[Paper] SageSched: Efficient LLM Scheduling Confronting Demand Uncertainty and Hybridity

Published: 2 days ago (March 8, 2026 at 11:20 PM EDT)

4 min read

Source: arXiv

Source: arXiv - 2603.07917v1

Overview

Large Language Model (LLM) inference is becoming a backbone service for everything from chat assistants to code generators. Yet, serving these models efficiently is hard because each request’s output length is unknown until it finishes, and the workload stresses both GPU compute and memory.
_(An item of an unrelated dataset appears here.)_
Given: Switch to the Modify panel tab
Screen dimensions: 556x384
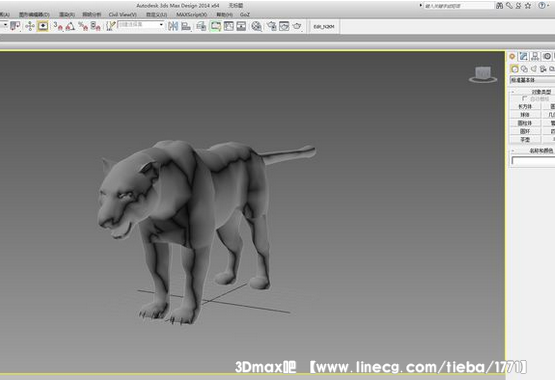Looking at the screenshot, I should point(523,56).
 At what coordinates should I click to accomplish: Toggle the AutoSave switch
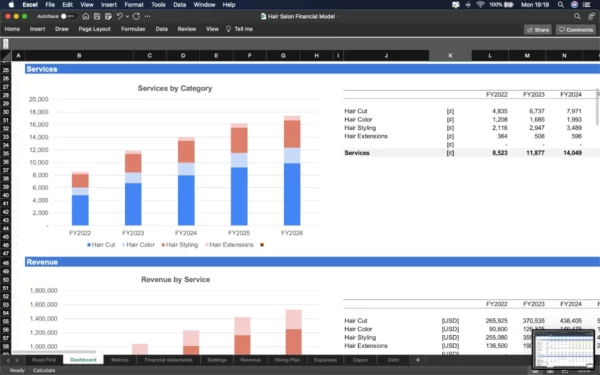point(67,16)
The paper “SageSched: Efficient LLM Scheduling Confronting Demand Uncertainty and Hybridity” introduces a scheduler that predicts output length, models the true cost of a request, and makes uncertainty‑aware placement decisions—delivering up to a 28 % boost in overall system efficiency.

Key Contributions

Light‑weight output‑length predictor – combines the prompt text with recent inference results to estimate a probability distribution of the final token count.
Hybrid cost model – quantifies an inference request’s true “service cost” by jointly accounting for compute cycles and memory pressure.
Uncertainty‑aware scheduling policy – uses the predicted length distribution to allocate requests to GPUs in a way that maximizes throughput while respecting memory limits.
Comprehensive evaluation – real‑world testbeds (different GPU clusters, batch sizes, and request mixes) show an average efficiency gain of 28.7 % over state‑of‑the‑art heuristics.

Methodology

Data‑driven length prediction
- For each incoming request, SageSched extracts features from the prompt (e.g., token count, vocabulary patterns) and from the most recent completed inferences on the same model.
- A lightweight regression model (e.g., a shallow neural net) outputs a probability distribution over possible output lengths rather than a single point estimate.
Hybrid cost estimation
- The scheduler computes two components:
  - Compute cost – estimated FLOPs based on the predicted token count.
  - Memory cost – estimated GPU memory footprint, which grows with both prompt and output length because KV‑caches must store all intermediate activations.
- The total cost is a weighted sum that reflects the actual bottleneck on a given hardware configuration.
Uncertainty‑aware placement
- Instead of assigning a request to the “most free” GPU, SageSched evaluates the expected marginal utility of placing the request on each GPU, integrating over the length distribution.
- It selects the GPU that minimizes the expected increase in overall system latency while keeping memory usage below a safety threshold.
- The policy runs in O(N) time per request (N = number of GPUs), making it suitable for high‑throughput serving stacks.

Results & Findings

Metric	Baseline (heuristic)	SageSched	Improvement
Throughput (req/s)	1,200	1,540	+28.3 %
Average latency (ms)	210	165	–21 %
GPU memory utilization	92 % (peak)	78 % (peak)	–15 %
GPU compute utilization	84 %	92 %	+9 %

The gains hold across different model sizes (7B‑30B parameters) and heterogeneous clusters (A100, H100).
When the workload includes a mix of short and long generations, SageSched’s uncertainty‑aware decisions prevent “memory‑starvation” scenarios that cripple naive schedulers.
Ablation studies show that removing either the length predictor or the hybrid cost model drops the efficiency gain to ~10 %, confirming that both components are essential.

Practical Implications

Cloud AI providers can pack more inference requests per GPU, reducing hardware spend or enabling lower pricing for end‑users.
DevOps teams gain a deterministic way to size clusters: the scheduler’s cost model can be fed into capacity‑planning tools, avoiding over‑provisioning.
Application developers (e.g., chatbot platforms) experience smoother latency spikes because the scheduler proactively reserves memory for long‑tail generations.
Edge or on‑prem deployments with limited GPU memory benefit especially from the memory‑aware aspect, allowing larger models to run on the same hardware.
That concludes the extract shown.